TASK BRIEF.
Copy out every line of the records below without any changes.

Element and text location records
"""

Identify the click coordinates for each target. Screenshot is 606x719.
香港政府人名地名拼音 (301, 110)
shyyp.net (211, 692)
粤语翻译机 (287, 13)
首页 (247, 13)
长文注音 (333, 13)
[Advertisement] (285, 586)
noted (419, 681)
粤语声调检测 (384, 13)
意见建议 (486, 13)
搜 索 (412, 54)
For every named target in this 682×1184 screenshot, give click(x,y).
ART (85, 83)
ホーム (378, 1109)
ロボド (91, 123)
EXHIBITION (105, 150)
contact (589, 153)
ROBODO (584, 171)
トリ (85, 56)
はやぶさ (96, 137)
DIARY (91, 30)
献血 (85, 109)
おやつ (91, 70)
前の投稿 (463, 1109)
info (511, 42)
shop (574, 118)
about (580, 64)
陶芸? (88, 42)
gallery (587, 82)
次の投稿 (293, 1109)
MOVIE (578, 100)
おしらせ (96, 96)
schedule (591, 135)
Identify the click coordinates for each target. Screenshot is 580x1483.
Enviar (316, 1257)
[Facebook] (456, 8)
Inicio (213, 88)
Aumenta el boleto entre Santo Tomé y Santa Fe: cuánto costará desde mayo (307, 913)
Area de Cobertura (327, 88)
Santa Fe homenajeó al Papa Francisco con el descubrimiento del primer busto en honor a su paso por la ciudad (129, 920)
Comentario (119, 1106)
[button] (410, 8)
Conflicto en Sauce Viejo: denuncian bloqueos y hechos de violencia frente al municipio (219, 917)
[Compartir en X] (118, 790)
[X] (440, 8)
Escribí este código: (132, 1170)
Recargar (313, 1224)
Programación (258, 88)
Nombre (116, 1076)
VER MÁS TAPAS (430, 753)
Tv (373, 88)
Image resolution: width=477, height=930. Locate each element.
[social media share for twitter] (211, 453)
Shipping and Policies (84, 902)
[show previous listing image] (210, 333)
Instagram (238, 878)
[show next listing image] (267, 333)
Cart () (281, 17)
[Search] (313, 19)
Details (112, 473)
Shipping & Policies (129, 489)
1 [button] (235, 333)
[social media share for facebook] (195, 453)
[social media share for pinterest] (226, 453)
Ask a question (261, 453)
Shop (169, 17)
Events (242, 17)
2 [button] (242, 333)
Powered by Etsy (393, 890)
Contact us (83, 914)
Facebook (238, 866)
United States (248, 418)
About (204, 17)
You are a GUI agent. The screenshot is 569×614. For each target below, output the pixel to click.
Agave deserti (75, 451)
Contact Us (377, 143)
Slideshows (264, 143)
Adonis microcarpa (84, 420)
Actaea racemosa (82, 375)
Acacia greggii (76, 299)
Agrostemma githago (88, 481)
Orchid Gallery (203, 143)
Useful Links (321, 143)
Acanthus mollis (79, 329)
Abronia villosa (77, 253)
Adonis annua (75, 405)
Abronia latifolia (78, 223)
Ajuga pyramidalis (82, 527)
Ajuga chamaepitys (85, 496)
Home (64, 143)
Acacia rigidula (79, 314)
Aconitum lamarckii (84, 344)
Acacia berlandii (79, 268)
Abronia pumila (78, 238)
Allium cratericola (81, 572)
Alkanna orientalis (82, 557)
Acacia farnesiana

"""

FINAL RESULT.
Identify the click coordinates for each target. Screenshot is 606x719.
香港政府人名地名拼音 (301, 110)
shyyp.net (211, 692)
粤语翻译机 (287, 13)
首页 (247, 13)
长文注音 (333, 13)
[Advertisement] (285, 586)
noted (419, 681)
粤语声调检测 (384, 13)
意见建议 (486, 13)
搜 索 (412, 54)
For every named target in this 682×1184 screenshot, give click(x,y).
ART (85, 83)
ホーム (378, 1109)
ロボド (91, 123)
EXHIBITION (105, 150)
contact (589, 153)
ROBODO (584, 171)
トリ (85, 56)
はやぶさ (96, 137)
DIARY (91, 30)
献血 (85, 109)
おやつ (91, 70)
前の投稿 (463, 1109)
info (511, 42)
shop (574, 118)
about (580, 64)
陶芸? (88, 42)
gallery (587, 82)
次の投稿 (293, 1109)
MOVIE (578, 100)
おしらせ (96, 96)
schedule (591, 135)
Identify the click coordinates for each target. Screenshot is 580x1483.
Enviar (316, 1257)
[Facebook] (456, 8)
Inicio (213, 88)
Aumenta el boleto entre Santo Tomé y Santa Fe: cuánto costará desde mayo (307, 913)
Area de Cobertura (327, 88)
Santa Fe homenajeó al Papa Francisco con el descubrimiento del primer busto en honor a su paso por la ciudad (129, 920)
Comentario (119, 1106)
[button] (410, 8)
Conflicto en Sauce Viejo: denuncian bloqueos y hechos de violencia frente al municipio (219, 917)
[Compartir en X] (118, 790)
[X] (440, 8)
Escribí este código: (132, 1170)
Recargar (313, 1224)
Programación (258, 88)
Nombre (116, 1076)
VER MÁS TAPAS (430, 753)
Tv (373, 88)
Image resolution: width=477, height=930. Locate each element.
[social media share for twitter] (211, 453)
Shipping and Policies (84, 902)
[show previous listing image] (210, 333)
Instagram (238, 878)
[show next listing image] (267, 333)
Cart () (281, 17)
[Search] (313, 19)
Details (112, 473)
Shipping & Policies (129, 489)
1 [button] (235, 333)
[social media share for facebook] (195, 453)
[social media share for pinterest] (226, 453)
Ask a question (261, 453)
Shop (169, 17)
Events (242, 17)
2 [button] (242, 333)
Powered by Etsy (393, 890)
Contact us (83, 914)
Facebook (238, 866)
United States (248, 418)
About (204, 17)
You are a GUI agent. The screenshot is 569×614. For each target below, output the pixel to click.
Agave deserti (75, 451)
Contact Us (377, 143)
Slideshows (264, 143)
Adonis microcarpa (84, 420)
Actaea racemosa (82, 375)
Acacia greggii (76, 299)
Agrostemma githago (88, 481)
Orchid Gallery (203, 143)
Useful Links (321, 143)
Acanthus mollis (79, 329)
Abronia villosa (77, 253)
Adonis annua (75, 405)
Abronia latifolia (78, 223)
Ajuga pyramidalis (82, 527)
Ajuga chamaepitys (85, 496)
Home (64, 143)
Acacia rigidula (79, 314)
Aconitum lamarckii (84, 344)
Acacia berlandii (79, 268)
Abronia pumila (78, 238)
Allium cratericola (81, 572)
Alkanna orientalis (82, 557)
Acacia farnesiana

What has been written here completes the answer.